No entanto, este mesmo Cyril, homem de mídia – ele apresenta um programa de televisão nacional semanal onde responde ao vivo às perguntas dos telespectadores e lançou o site da patriarcado de Moscou – explicava ainda recentemente sobre a crise financeira mundial: “O que é atual não são as afirmações ideológicas de Marx, mas sua análise econômica. Para conseguir superar a crise mundial que se inicia, é necessário transformar seriamente o modelo socioeconômico atual para colocar mais ênfase na justiça da ação política e torná-la benéfica para toda a sociedade.”

Aquele que pressionou a Igreja ortodoxa a formular um corpo de doutrina social (publicada em francês pela Cerf-Istina em 2007) para enfrentar a era pós-comunista acrescentava que “a concepção clássica do socialismo é hoje tão ultrapassada quanto o fundamentalismo capitalista”. Sem esquecer, uma forte insistência no “princípio de não-ingerenência recíproca” entre a Igreja e o Estado, que lembrou na terça-feira à noite, antes de ser eleito.

Cyril é, portanto, um cristão convicto. Ele desejou ser sacerdote desde a infância. Seu lema “Anunciai dia após dia a salvação do nosso Deus” é o objetivo de sua vida. Mas sua inteligência e seu gosto por “não seguir a moda ideológica” frequentemente lhe atraíram suspeitas.

Assim, em 1984, suas posições contra a guerra soviética no Afeganistão – um sinal de uma independência manifesta – lhe custaram simplesmente a destituição, aos 38 anos, de sua primeira alta responsabilidade. Por dez anos, ele havia sido reitor do seminário e da academia de teologia de Leningrado, sua cidade natal, hoje São Petersburgo, onde se destacou por seu cuidado em traduzir teólogos católicos e onde atraiu um número crescente de estudantes.
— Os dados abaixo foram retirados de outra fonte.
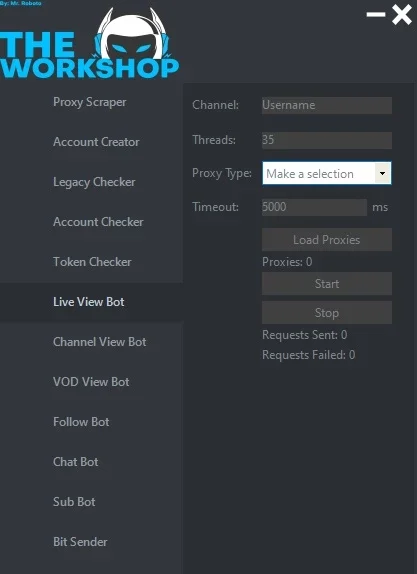Click the Stop button
The height and width of the screenshot is (574, 417).
point(327,313)
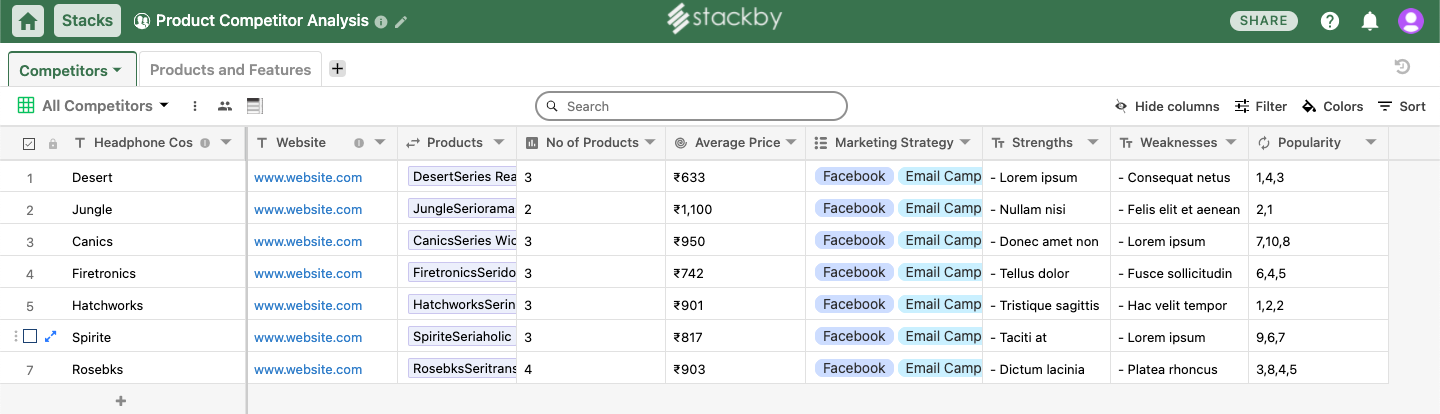Switch to the Products and Features tab
Viewport: 1440px width, 414px height.
click(230, 70)
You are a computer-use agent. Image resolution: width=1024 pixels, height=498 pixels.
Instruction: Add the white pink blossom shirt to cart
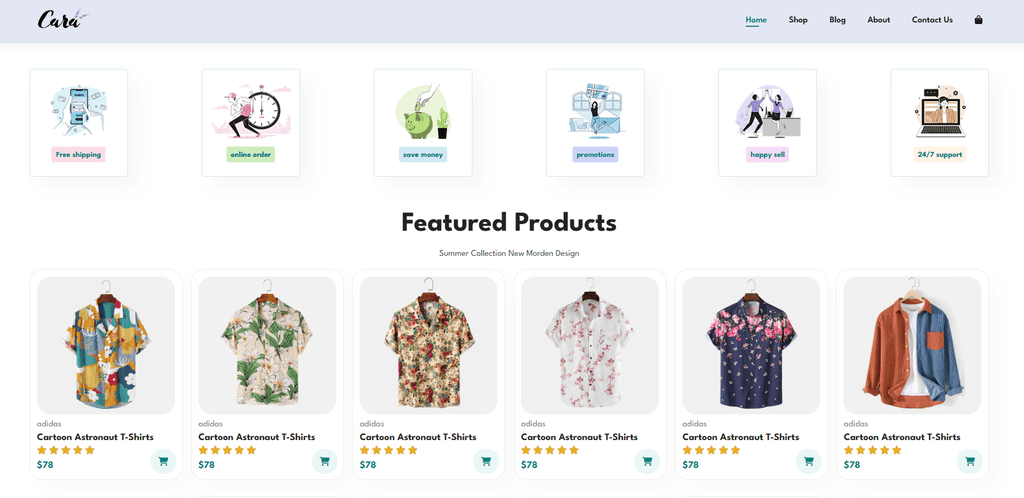[647, 461]
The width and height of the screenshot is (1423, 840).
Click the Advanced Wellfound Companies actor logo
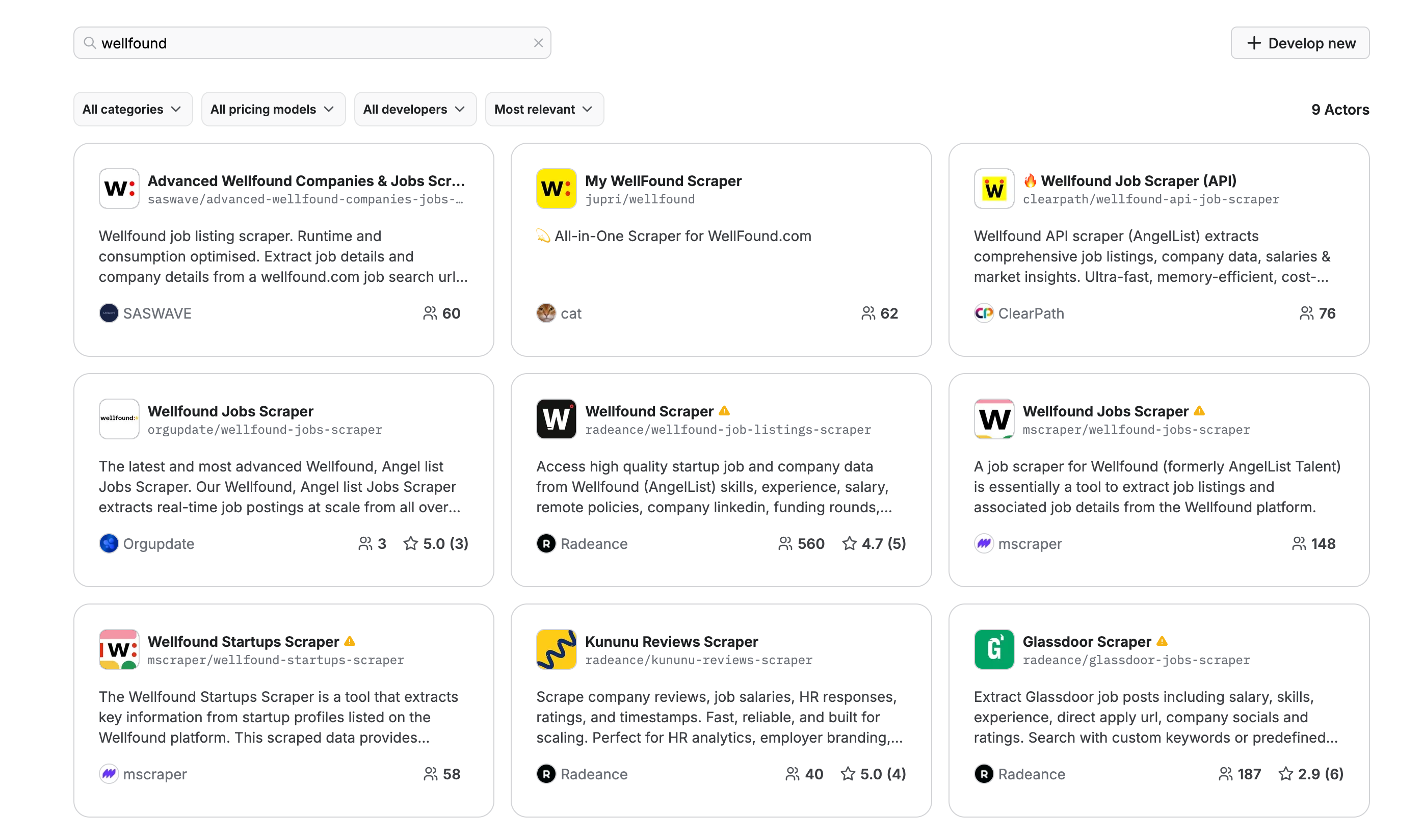tap(119, 189)
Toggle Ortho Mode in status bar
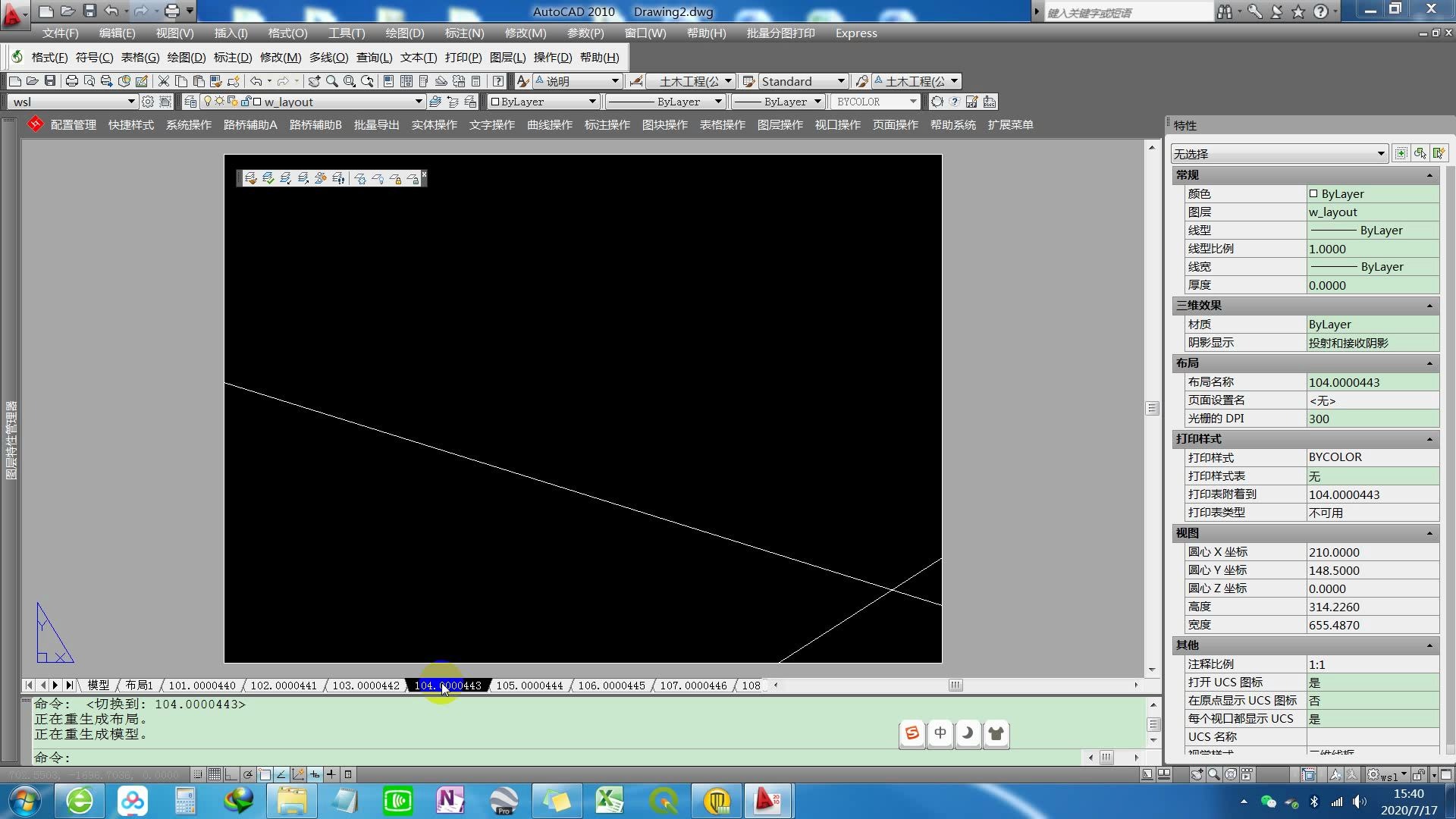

Cinco anos depois, em plena perestroika, ele foi nomeado para o cargo chave de ministro das Relações Exteriores do patriarcado de Moscou, “presidente do departamento de relações exteriores”, função que desempenhou com maestria em todos os continentes.

Isso o levará a encontrar um certo Joseph Ratzinger, cinco vezes – três das quais desde que Bento XVI foi eleito papa em 2005! Esses dois amantes da música clássica – o alemão gosta de Mozart, o russo compõe ouvindo Bach – poderiam escrever uma partitura inédita.